Objectif de l'exercice:
Indiquez si chacune des affirmations suivantes concorde avec le texte extrait ci-dessous, en répondant par oui ou par non et en citant mot pour mot le passage décisif. (a) Le rapport de masculinité à la naissance atteignait 111 garçons pour 100 filles en 1989. (b) En 1973, la mortalité infantile des filles était supérieure à celle des garçons. (c) Le déficit cumulé de filles sur les vingt dernières années avoisine les vingt millions.

Texte extrait:
Les chiffres traduisent donc la double discrimination exercée à l'encontre des filles :
A la naissance."Le rapport de masculinité à la naissance a augmenté (. ) passant de 107 garçons pour 100 filles en 1982 à 111 en 1989, puis 117 en 2000. Il en est résulté une masculinisation de la population enfantine (. ) Le déficit cumulé de filles qui en découle avoisine les dix millions sur les vingt dernières années". 

Après la naissance. Les filles bénéficient d'une moindre attention que les garçons. Conséquence : la mortalité infantile des garçons a diminué de moitié en trente ans, passant de 48,9 décès pour 1000 naissances en 1973-1975 à 26,5 /1000 en 2000. En revanche, celle des filles qui était (42,8 /1000) inférieure à celle des garçons en 1973 est restée au même niveau (38,9/1000 en 2000) en dépit des progrès médicaux enregistrés.

Jeu de données:
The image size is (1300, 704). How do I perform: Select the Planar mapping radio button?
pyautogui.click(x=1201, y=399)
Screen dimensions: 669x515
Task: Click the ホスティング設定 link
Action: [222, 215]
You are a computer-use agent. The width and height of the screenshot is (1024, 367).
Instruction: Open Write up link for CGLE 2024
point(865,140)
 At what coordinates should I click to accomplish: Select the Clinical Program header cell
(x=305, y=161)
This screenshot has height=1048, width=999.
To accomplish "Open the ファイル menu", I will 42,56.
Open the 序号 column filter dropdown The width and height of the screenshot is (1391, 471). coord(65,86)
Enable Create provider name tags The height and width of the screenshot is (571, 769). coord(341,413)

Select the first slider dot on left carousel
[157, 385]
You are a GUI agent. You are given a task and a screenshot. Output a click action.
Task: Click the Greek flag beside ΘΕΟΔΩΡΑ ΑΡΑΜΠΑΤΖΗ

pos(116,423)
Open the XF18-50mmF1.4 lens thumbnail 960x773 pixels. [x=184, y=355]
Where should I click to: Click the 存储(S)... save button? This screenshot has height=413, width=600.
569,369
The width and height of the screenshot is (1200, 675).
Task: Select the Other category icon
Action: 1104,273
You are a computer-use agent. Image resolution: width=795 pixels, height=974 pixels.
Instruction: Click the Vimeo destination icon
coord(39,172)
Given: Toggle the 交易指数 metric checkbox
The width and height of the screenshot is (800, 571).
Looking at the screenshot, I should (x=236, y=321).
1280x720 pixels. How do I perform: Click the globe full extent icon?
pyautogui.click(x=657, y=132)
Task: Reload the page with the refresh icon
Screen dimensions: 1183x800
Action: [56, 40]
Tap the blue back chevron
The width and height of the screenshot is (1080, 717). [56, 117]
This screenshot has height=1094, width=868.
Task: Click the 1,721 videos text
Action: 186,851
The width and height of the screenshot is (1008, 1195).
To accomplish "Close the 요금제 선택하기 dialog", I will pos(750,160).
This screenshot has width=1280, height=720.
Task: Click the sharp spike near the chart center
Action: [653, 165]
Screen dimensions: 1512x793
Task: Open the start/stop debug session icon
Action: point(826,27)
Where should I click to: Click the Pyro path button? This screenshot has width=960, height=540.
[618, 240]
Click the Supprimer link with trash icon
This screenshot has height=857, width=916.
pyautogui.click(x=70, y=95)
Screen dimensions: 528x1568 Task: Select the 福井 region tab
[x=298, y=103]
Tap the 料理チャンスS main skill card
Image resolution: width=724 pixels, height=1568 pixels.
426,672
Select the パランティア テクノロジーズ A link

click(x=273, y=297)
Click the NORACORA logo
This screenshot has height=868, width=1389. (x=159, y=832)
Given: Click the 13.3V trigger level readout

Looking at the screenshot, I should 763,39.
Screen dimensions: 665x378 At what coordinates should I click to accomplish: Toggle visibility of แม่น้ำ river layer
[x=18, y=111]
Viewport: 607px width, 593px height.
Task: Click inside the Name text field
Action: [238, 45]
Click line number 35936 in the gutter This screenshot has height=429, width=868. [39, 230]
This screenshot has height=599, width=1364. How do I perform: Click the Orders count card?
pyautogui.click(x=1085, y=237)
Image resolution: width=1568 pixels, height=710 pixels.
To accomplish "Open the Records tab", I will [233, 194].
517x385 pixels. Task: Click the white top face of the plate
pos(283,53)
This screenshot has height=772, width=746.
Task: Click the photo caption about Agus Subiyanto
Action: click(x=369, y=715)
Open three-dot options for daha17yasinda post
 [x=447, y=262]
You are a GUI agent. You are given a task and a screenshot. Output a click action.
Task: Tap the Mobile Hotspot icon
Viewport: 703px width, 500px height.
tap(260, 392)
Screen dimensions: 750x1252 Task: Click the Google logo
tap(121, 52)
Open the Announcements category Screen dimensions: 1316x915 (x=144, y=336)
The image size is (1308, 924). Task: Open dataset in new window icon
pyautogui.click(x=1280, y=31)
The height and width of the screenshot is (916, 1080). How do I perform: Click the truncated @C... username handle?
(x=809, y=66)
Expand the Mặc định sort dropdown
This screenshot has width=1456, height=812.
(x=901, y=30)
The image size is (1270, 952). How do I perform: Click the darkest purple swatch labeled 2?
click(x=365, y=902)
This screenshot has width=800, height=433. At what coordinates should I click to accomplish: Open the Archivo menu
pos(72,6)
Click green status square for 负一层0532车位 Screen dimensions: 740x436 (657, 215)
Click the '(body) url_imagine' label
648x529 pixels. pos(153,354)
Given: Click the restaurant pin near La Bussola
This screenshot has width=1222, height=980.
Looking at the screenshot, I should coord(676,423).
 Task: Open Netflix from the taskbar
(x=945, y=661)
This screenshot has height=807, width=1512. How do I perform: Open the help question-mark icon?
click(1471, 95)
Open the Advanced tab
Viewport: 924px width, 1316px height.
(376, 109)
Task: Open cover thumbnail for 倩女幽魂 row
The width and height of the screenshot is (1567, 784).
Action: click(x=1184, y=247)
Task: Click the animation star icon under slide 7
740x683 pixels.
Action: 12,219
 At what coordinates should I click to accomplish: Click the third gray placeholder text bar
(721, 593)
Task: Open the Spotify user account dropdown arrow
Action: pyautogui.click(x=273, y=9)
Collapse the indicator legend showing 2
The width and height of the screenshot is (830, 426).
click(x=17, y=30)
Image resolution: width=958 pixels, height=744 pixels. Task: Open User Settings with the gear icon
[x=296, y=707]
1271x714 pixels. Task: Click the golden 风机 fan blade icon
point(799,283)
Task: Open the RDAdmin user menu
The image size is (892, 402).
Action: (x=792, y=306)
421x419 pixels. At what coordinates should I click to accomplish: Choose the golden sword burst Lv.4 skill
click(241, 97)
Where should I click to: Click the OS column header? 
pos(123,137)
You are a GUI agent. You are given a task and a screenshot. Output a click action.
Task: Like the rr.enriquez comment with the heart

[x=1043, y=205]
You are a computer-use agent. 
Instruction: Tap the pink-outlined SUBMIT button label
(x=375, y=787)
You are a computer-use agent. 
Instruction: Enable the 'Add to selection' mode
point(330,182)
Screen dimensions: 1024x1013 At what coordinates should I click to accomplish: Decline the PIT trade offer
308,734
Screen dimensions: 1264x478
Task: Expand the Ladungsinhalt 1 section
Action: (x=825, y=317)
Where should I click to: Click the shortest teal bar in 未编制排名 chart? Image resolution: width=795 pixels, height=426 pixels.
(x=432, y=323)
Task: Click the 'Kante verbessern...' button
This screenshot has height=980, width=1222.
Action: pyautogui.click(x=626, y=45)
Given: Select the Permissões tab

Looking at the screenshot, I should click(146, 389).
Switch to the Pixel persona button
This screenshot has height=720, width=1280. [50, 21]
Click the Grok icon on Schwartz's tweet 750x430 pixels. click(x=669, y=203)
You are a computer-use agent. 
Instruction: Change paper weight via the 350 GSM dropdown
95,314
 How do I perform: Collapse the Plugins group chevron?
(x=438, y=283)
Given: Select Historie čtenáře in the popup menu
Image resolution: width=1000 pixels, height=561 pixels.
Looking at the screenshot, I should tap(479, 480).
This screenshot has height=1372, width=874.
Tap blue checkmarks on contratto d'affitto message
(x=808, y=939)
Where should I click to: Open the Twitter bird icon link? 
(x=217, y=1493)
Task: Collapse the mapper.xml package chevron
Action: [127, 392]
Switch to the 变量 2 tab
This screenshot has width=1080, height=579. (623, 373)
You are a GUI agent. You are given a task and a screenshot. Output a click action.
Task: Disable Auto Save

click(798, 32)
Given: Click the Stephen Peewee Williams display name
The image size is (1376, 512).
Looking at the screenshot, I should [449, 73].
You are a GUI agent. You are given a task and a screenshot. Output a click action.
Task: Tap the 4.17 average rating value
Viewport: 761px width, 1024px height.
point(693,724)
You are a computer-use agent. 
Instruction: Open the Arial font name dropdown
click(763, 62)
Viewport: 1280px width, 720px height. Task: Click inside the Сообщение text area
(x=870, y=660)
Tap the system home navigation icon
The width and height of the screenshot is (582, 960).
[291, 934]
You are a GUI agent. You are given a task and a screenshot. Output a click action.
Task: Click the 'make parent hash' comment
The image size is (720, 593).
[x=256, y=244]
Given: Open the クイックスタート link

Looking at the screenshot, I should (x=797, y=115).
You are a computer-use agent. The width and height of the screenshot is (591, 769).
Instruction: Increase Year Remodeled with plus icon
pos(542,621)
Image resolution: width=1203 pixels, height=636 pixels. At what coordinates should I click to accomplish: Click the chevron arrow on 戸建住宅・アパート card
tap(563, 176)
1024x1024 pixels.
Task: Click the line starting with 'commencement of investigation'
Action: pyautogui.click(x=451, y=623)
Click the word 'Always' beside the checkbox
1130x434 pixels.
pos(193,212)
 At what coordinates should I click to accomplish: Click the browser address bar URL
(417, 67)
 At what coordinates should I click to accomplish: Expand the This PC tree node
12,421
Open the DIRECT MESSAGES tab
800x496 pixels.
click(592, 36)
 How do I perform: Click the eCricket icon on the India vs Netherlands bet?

Zone de réponse:
(a) Oui : « passant de 107 garçons pour 100 filles en 1982 à 111 en 1989 ».
(b) Non : « celle des filles qui était (42,8 /1000) inférieure à celle des garçons en 1973 ».
(c) Non : « Le déficit cumulé de filles qui en découle avoisine les dix millions sur les vingt dernières années ».